▶ _WHAT THE TASK REQUIRES_
Pick up the write-up below on lowering homocysteine with TMG and continue it from its final sentence.

▶ _TEXT BLOCK_
========================================================================

Lowering homocysteine with TMG
Homocysteine drops fast on TMG both times I started it — and the one big spike turned out to be travel, diet, and short sleep, not the supplement.
The numbers
| date | homocysteine |
|---|---|
| 2024-10-31 | 10.08 |
| 2025-06-05 | 10.76 |
| 2025-07-29 | 7.42 |
| 2025-10-29 | 8.09 |
| 2025-12-16 | 7.29 |
| 2026-03-12 | 11.48 |
| 2026-04-16 | 9.89 |
| 2026-06-11 | 8.82 |
What I did
- TMG 1 g, mornings · 2025-06-16 → 2025-07-10. Homocysteine went 10.76 → 7.42 within six weeks of starting.
- Off TMG through the autumn → drifted back up to 8.09.
- TMG 2 g, mornings · restarted 2025-11-11, ongoing. Next draw: 7.29.
Co-interventions I can't fully separate: methyl B-12 (1 mg daily) started four days after the first TMG run; methylfolate (every other day) added 2026-01.
The spike, explained
The 11.48 on 2026-03-12 stood out — the highest reading in the series, and I was still on 2 g TMG daily. It isn't a mystery anymore.

========================================================================

▶ _Stored entries_
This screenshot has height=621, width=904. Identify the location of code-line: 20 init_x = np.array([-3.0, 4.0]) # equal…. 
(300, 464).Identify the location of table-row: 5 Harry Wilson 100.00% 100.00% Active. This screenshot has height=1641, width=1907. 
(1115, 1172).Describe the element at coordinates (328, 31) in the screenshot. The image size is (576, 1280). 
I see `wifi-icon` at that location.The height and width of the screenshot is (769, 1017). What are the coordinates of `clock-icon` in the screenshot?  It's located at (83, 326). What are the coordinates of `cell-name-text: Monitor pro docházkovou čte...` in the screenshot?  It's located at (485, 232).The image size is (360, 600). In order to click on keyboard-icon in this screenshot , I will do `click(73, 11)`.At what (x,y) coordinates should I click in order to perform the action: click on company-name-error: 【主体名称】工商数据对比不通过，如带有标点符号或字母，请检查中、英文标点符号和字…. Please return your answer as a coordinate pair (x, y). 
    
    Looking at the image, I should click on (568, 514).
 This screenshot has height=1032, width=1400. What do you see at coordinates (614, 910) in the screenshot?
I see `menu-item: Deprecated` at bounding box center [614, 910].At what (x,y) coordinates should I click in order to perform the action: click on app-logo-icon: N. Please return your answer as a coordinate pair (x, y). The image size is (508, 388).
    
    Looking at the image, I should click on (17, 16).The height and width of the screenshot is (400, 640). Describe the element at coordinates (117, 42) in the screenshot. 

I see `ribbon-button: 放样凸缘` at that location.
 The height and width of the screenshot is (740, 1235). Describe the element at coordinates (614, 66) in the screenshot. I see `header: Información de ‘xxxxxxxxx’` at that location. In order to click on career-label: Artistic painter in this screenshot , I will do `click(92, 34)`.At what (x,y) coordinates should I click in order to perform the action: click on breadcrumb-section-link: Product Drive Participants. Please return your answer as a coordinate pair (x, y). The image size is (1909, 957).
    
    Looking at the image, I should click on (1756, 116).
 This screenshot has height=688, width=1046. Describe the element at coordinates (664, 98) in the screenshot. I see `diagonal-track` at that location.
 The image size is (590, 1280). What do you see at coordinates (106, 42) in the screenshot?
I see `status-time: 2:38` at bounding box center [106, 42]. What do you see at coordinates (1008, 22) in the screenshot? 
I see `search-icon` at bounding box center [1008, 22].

========================================================================

▶ _OUTPUT_
The two to three months before that draw were the worst-controlled stretch of the year: travelling, eating out most days, a worse diet overall, and short sleep in the couple of weeks right before the blood test. Homocysteine tracks exactly that — B-vitamin intake and the folate/B12 status behind it — so a spike there is what you'd expect, TMG or not.
Once the normal routine came back, so did the number: 9.89 a month later, then 8.82 on 2026-06-11, back near the on-TMG baseline (and that June draw also followed a short-sleep week — the low end of "normal for me").
So the honest read isn't "TMG fixed it and it stays fixed." It's "TMG lowers it, and diet + sleep can push it right back up." Both levers matter, and the March draw is the proof of the second one — I'm keeping it in the record for exactly that reason.